Short problem: Pull out every line below that contains the string "coordinates", and copy each one.

Dataset entries:
::::::::::

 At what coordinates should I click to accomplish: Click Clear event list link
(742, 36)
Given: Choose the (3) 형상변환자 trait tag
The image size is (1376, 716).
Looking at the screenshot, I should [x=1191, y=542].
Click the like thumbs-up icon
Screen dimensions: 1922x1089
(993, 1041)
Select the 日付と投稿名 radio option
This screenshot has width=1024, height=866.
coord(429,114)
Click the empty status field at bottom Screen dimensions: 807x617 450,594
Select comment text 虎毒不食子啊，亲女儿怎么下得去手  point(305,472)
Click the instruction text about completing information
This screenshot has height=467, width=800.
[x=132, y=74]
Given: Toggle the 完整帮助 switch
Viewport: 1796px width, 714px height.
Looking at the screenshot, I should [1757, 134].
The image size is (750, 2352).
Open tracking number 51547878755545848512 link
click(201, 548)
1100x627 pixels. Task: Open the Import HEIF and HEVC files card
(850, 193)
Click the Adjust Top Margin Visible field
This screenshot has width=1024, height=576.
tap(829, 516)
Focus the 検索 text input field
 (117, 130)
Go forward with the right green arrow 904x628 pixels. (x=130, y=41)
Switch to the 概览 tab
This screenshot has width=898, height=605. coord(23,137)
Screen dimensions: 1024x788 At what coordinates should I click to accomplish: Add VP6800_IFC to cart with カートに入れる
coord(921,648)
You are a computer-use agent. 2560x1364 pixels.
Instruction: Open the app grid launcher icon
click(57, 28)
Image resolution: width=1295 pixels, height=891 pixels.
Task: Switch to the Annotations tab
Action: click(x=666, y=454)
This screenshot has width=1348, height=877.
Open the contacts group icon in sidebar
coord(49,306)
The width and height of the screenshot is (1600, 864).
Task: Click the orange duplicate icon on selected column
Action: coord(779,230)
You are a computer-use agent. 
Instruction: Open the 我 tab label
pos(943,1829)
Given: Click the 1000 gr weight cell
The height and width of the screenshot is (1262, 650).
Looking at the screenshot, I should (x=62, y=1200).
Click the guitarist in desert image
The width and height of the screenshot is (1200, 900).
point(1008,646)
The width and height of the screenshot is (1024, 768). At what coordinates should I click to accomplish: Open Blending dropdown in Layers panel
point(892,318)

::::::::::

Finished answer:
 At what coordinates should I click to accomplish: Click Clear event list link
Screen dimensions: 1024x788 At what coordinates should I click to accomplish: Add VP6800_IFC to cart with カートに入れる
The width and height of the screenshot is (1024, 768). At what coordinates should I click to accomplish: Open Blending dropdown in Layers panel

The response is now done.